Arbeiten und recherchieren in Nordeuropa
Mit dem „Deutsch-Nordeuropäischen Journalistenprogramm“ des IJP können Journalist:innen (einschließlich Volontär:innen) einen journalistischen Arbeitsaufenthalt in einem skandinavischen oder baltischen Land verbringen.
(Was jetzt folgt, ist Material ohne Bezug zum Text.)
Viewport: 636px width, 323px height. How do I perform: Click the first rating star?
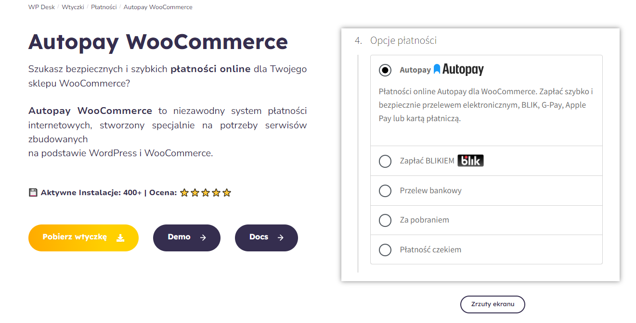[x=184, y=193]
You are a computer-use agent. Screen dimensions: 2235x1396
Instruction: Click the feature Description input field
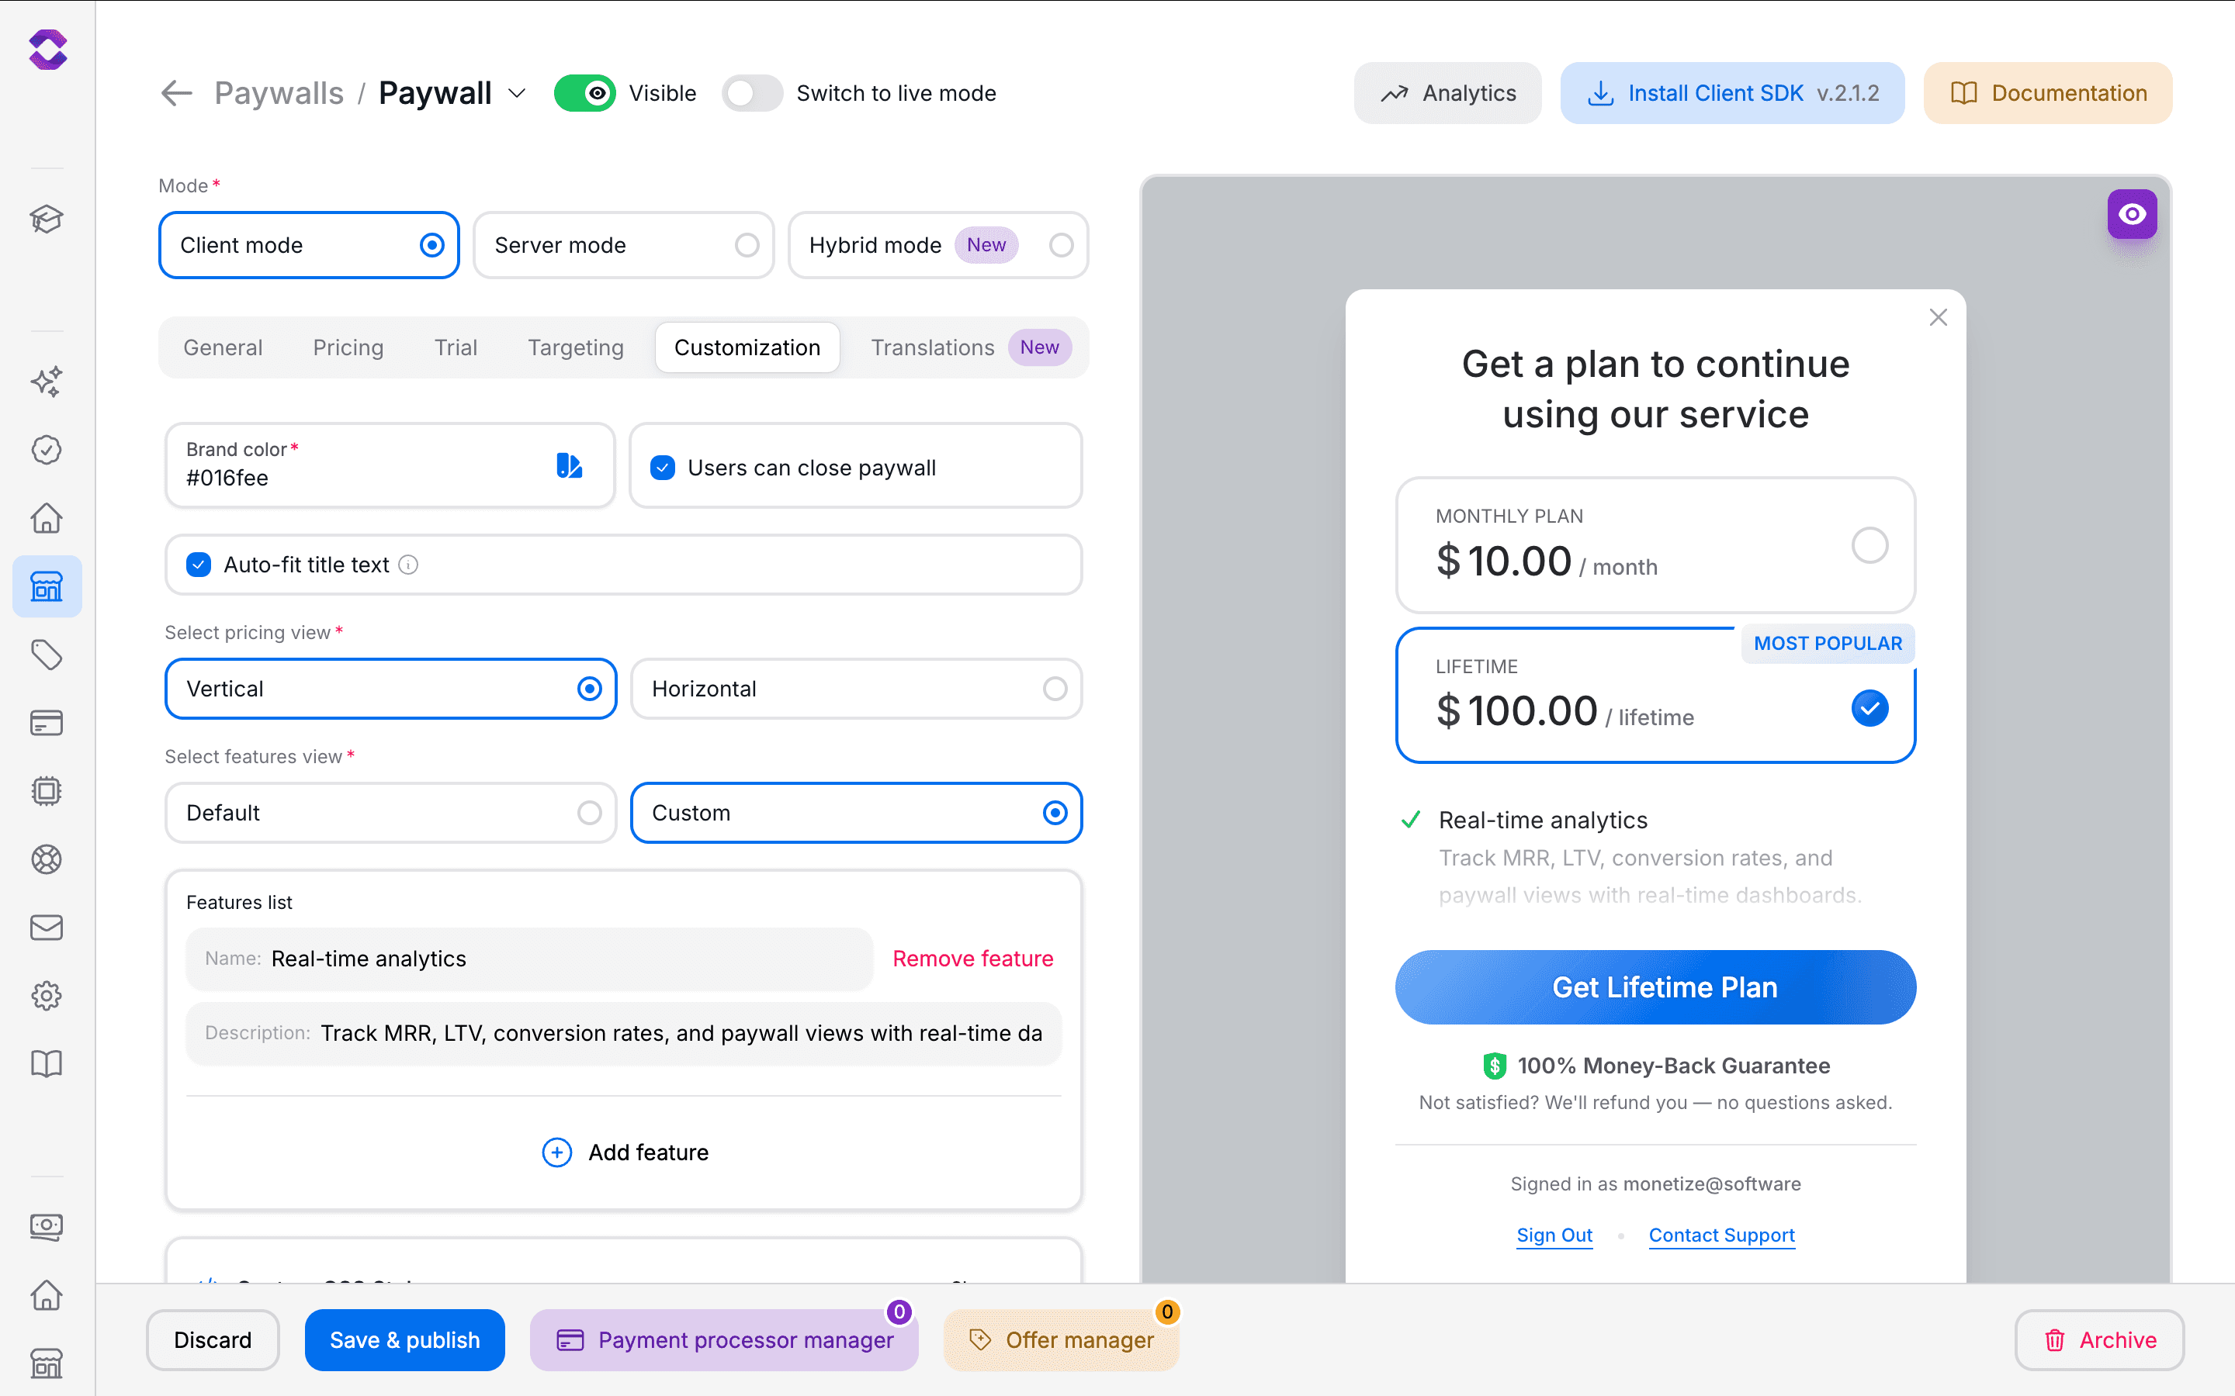pos(681,1033)
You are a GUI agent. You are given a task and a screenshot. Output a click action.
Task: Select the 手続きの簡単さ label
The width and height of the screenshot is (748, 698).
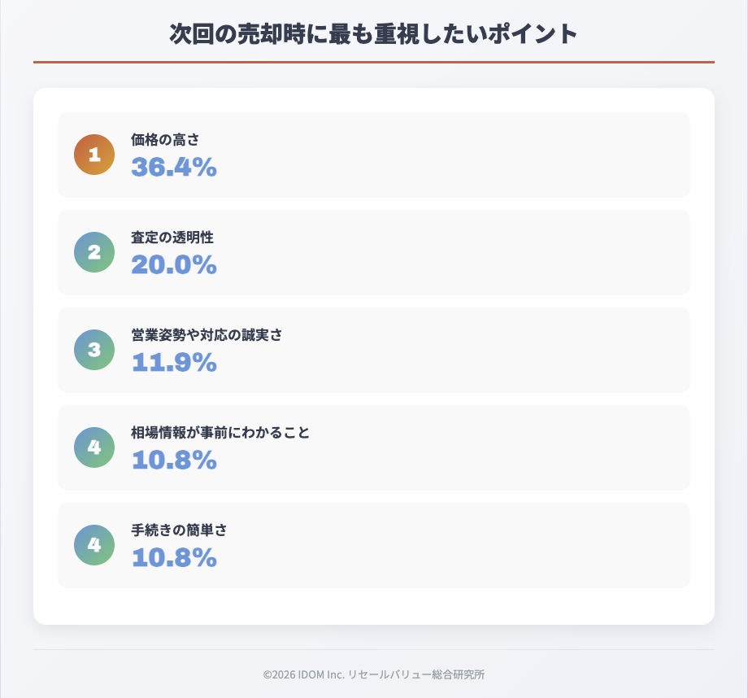[x=179, y=530]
Das Stipendium der Organisation „Internationale Journalisten-Programme“ umfasst 3.800 Euro, eine Einführungstagung in einer der nordischen Hauptstädte oder Berlin im März 2025 und endet mit einer Abschlusstagung im Mai 2025. Die Bewerbungsfrist ist am 15. November 2024.
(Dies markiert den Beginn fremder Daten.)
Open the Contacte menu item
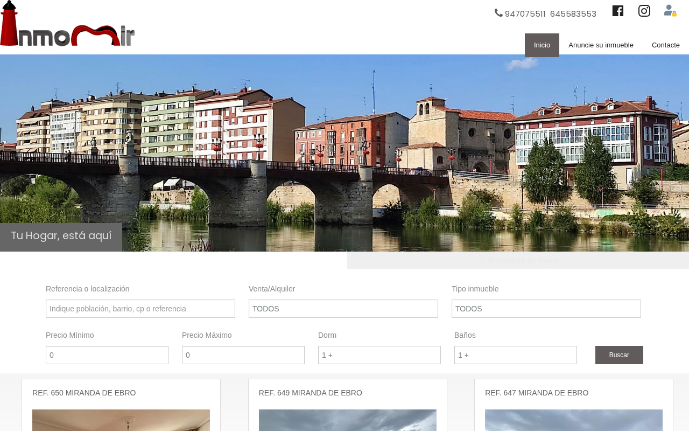The height and width of the screenshot is (431, 689). coord(666,45)
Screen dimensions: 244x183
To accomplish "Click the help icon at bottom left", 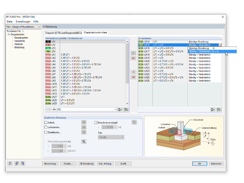I will 10,163.
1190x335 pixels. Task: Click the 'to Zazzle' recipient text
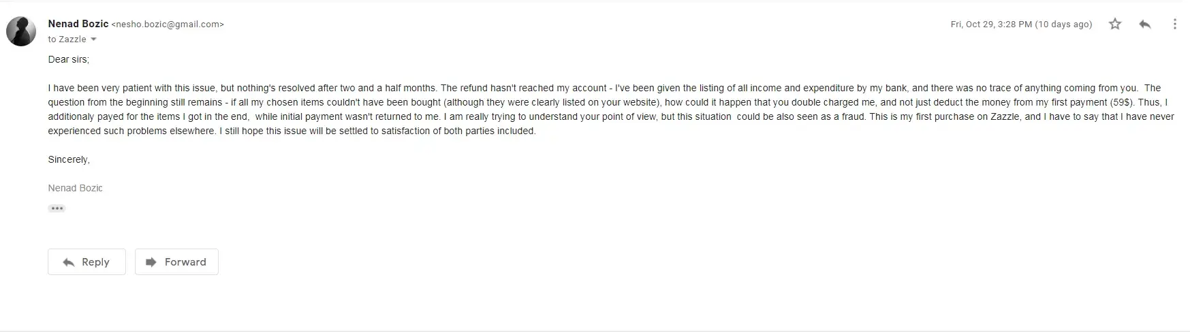pos(67,39)
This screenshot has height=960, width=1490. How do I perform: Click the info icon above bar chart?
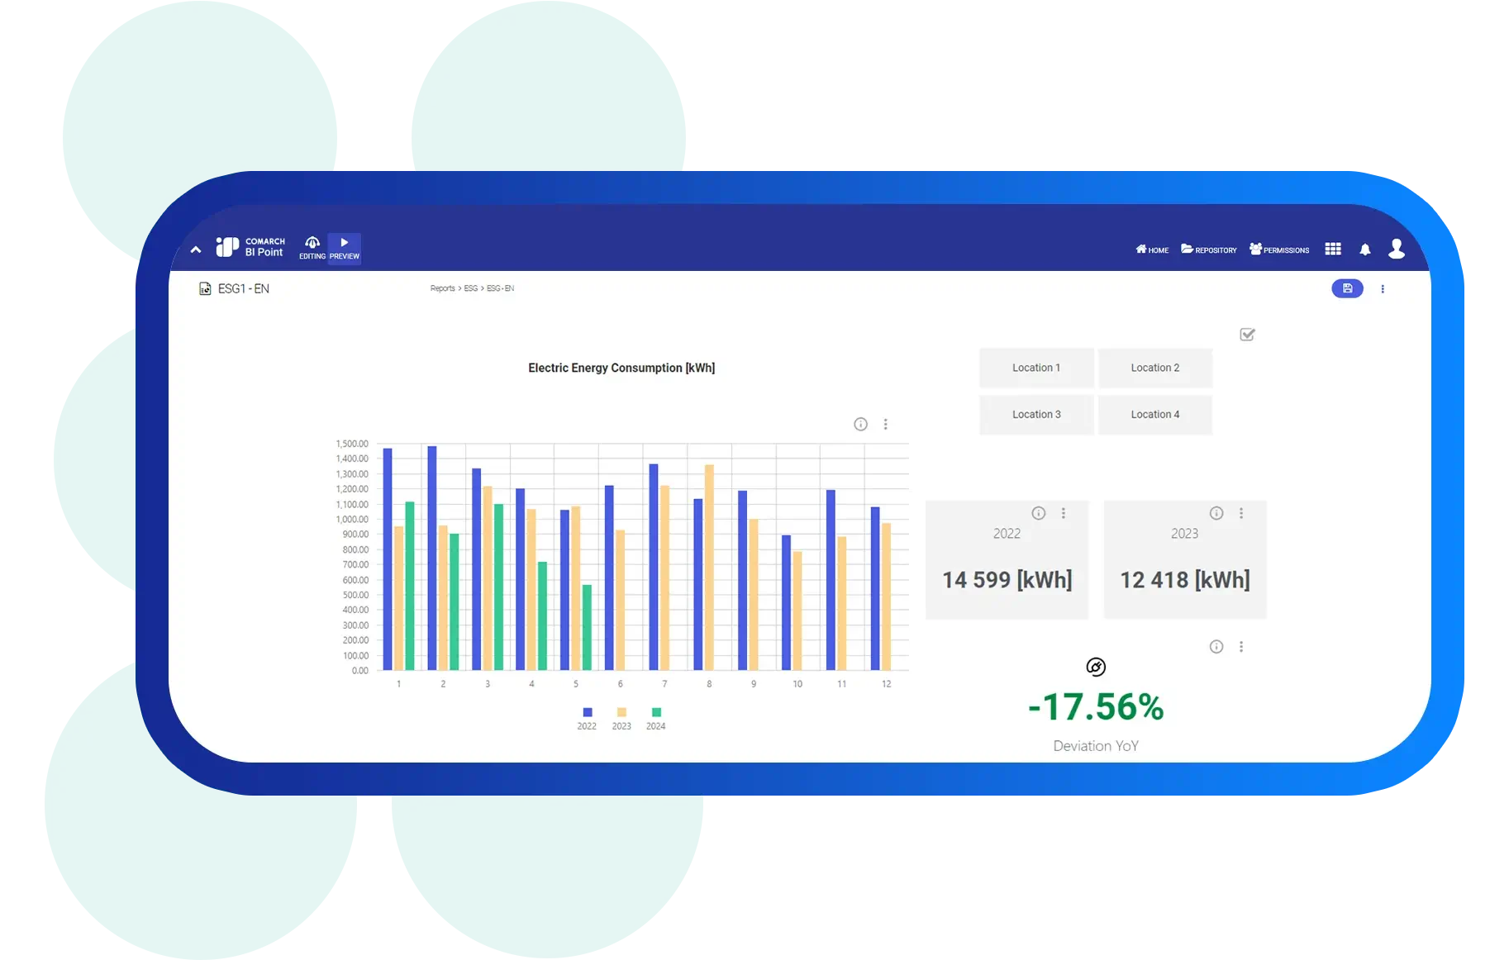click(860, 424)
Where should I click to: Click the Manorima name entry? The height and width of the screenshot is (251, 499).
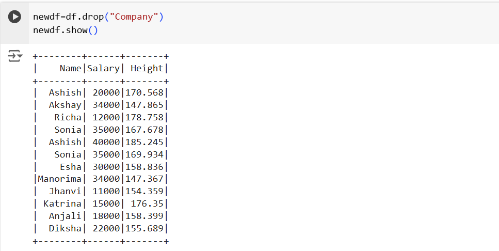pyautogui.click(x=59, y=179)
Für European Press Prize bewerben
Journalist:innen aus den 46 Ländern des Europarats (einschließlich Belarus und Russland) können ihre besten Arbeiten für den European Press Prize 2024 einreichen. Egal ob Exposé, Kolumne oder genreübergreifendes Projekt, der Preis möchte Qualitätsjournalismus würdigen, fördern und andere dazu inspirieren. Der European Press Prize wird in fünf Kategorien vergeben, die jeweils mit 10.000 Euro dotiert sind. Mehr Infos und die Teilnahmeberechtigung gibt es hier. Bewerbungsschluss ist der 14. Dezember 2023.
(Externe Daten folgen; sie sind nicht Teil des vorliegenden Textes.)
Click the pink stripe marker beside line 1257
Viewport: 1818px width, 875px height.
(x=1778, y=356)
Peter Hans Hofschneider Recherchepreis
Die Stiftung Experimentelle Biomedizin vergibt wieder den mit 20.000 CHF dotierten Peter Hans Hofschneider Recherchepreis für exzellenten Wissenschafts- und Medizinjournalismus. Prämiert werden Arbeiten oder Rechercheprojekte, die wissenschaftliche und medizinische Themen fundiert und verständlich aufbereiten. Das Stipendium umfasst Honorar sowie Reise- und Sachkosten. Einsendeschluss ist der 31. Dezember 2024.
science x media Tandem
Das science x media Tandem der Charité geht in eine neue Runde. Medienschaffende arbeiten in einem sogenannten Tandem mit Personen aus der Wissenschaft zusammen an einem Vorhaben – und stärken dabei die Wissenschaftskommunikation. Der Förderzeitraum beträgt zwei bis neun Monate, jeweils mit bis zu 15.000 Euro monatlicher Förderung. Die Bewerbungsfrist für Ideenskizzen endet am 25. Oktober 2024, die für Vollanträge jedoch erst am 31. Januar 2025.
Fortbildungen
- Wer fragt, führt: Das politische Interview, Webinar der Friedrich-Ebert-Stiftung, 29. und 30. Oktober 2024
- Pitch it Right: Storytelling im Förderantrag, Webinar von Netzwerk Recherche, 7. November 2024
- Fakten finden in Zeiten von Desinformation, Webinar der ARD.ZDF medienakademie, 8. November 2024
- KI-generierte Bilder für jeden Zweck – DALL-E, Midjourney und Co., Webinar der ARD.ZDF medienakademie, 11. November 2024
- Update zum Einsatz von KI im Journalismus, Medienakademie der er Friedrich-Ebert-Stiftung, 14. und 15. November 2024
- Journalistische Arbeit mit behördlichen Daten – wie gelingt die Zusammenarbeit?, Workshop des Umweltbundesamtes, 21. November 2024
- So many voices, Podcastkonferenz von hauseins, 22. und 23. November 2024
- Konstruktiv über die Klimakrise berichten, Seminar der ARD.ZDF medienakademie, 25. November 2024
- ChatGPT & Co.: Förderungen identifizieren und Pitches vorbereiten, Webinar von Netzwerk Recherche, 5. Dezember 2024
Zum Schluss
Eine lebhafte Diskussion beim beim Publix Thursday. Foto: Vivienne MoiseEmpowerment im (investigativen) Journalismus
Wie können wir Ungleichheiten für Frauen und Queers im Journalismus abbauen? Darüber haben beim Publix Thursday am 17. Oktober Gabriela Manuli, Sarah Ulrich, Ana P. Santons, Gabriela Ramírez, Marlene Obst und Morgan Malone (v.l.n.r.) diskutiert.